(Beginning of Passage)
So if I work from a coffeeshop all the other coffeeshop patrons would be considered Google employees?

Creating a system to secretly map my work account and my personal account in order to prioritize my Maps suggestions seems like a huge amount of work for no benefit whatsoever.


This could be a little more intelligent.

E.g. a coffeeshop has a constant stream of accounts on its IP that appear only once or twice. So it might be considered "a public place". So no association is done over accounts arriving from that IP. Your home, OTOH, might have only two accounts on its IP for years, so the association here is stronger.

A cookie shared between two accounts is even a stronger indication, as a person used the same browser to log in with both.

The system might not be created "to prioritize Maps suggestions" only and has multiple benefits in other places. Most obvious of these is to prevent people banned from the service to come back with a different account.

(I don't work at G and never did, but worked at another place where we linked accounts.)


Sure it could be more intelligent, but there would always be false positives. For example a Google employee's spouse could likely get correlated. False positives sounds like a bad idea for a system that tries to match personal and work accounts. Also in my case it would be harder possibly because I have a ton of personal Google accounts.

>A cookie shared between two accounts is even a stronger indication, as a person used the same browser to log in with both.

I never use the same browser for my work and personal accounts. But in theory that could run into the spousal problem as well for some people.


There is a ton of other information. E.g. for the “security” you are asked to provide a backup email address for your Google account. Also, for the same reason, everyone is now required to provide a cellphone number. If you used one of your Google accounts as a backup for another, or used the same recovery phone number for both, these two accounts can be linked to a same person. This comes in addition to other information about possible links, like geolocation or other trove of data they might have. If you added several accounts to check emails, your phone checks all of them every couple of minutes, from the same IP at the same time, whether you’re at home or not.

In short, the amount of data you are passing to Google, willingly or not, allows them to link these to a single person — you — with an extremely high certainty.
(End of Passage)
* Work item A: In the discussion of Google account linking, what pattern on a coffeeshop's IP might lead it to be treated as "a public place"?
* Work item B: Continue the discussion of Google account linking from the end of its last sentence.
(Beginning of Study material)
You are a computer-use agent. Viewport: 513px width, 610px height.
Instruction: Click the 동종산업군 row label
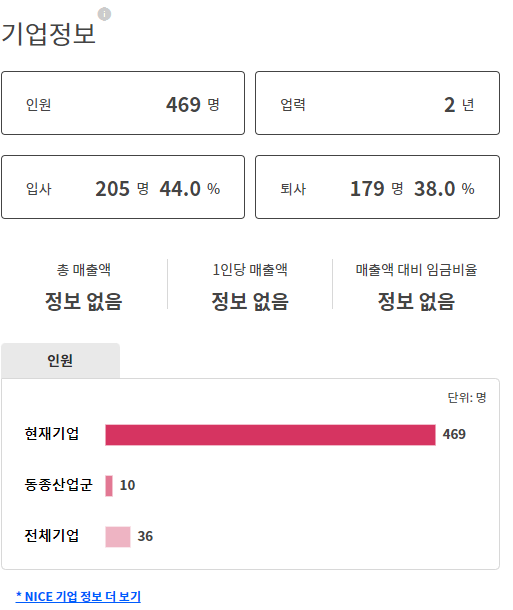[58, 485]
(End of Study material)
(Beginning of Study material)
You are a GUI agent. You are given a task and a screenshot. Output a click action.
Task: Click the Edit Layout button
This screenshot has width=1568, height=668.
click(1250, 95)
(End of Study material)
* Answer area A: A constant stream of accounts on its IP that appear only once or twice.

* Answer area B:
It’s not a conspiracy theory, it’s a very real thing that all the major players do and a bunch of 3rd party startups as well. Logging in from same browser, showing similar habits on the same IP from home, etc. it’s typically part of data enrichment. I worked on a project that tied into a system like this about 5ish years ago and it was fascinating how deep this goes. I thought I was just not on top of things but now I see a google employee also in the dark about it. This feels like one of those things 5 years from now will create a scandal when a journalist wraps their head around what it is


Associating these accounts using data like IP address, cookies, etc. etc., over time, is core technology for Google and probably happens automatically. Whether they use it to prioritize Maps suggestions I don't know.


Before you start working at Google and get an internal email address you have almost certainly communicated with HR using your external email address...a basic profile has been setup etc


Correct. Ever use the multi-accounts login feature on Google?


A typical facebook/google employee defending his company. Common is it that hard to link whether its same or different people? The people who use same browser, ip , same habit etc can easily be guessed right?


I don't use the same browser for my personal and work accounts. Yeah guesses can be made, but they'll have false positives (spouses for example). For a system to link personal and work accounts I think false positives would be bad.


Another data point, and I don't work at Google. I had to correct a name of one road near us. I think it took only a week or so.


Correct yeah that one. It got rejected 3 times and has now been under review for a long period. I think it’s something to do with when you type in the name of the area it marks it on the driveway. So people looking for the village of the same name as the area get directed there.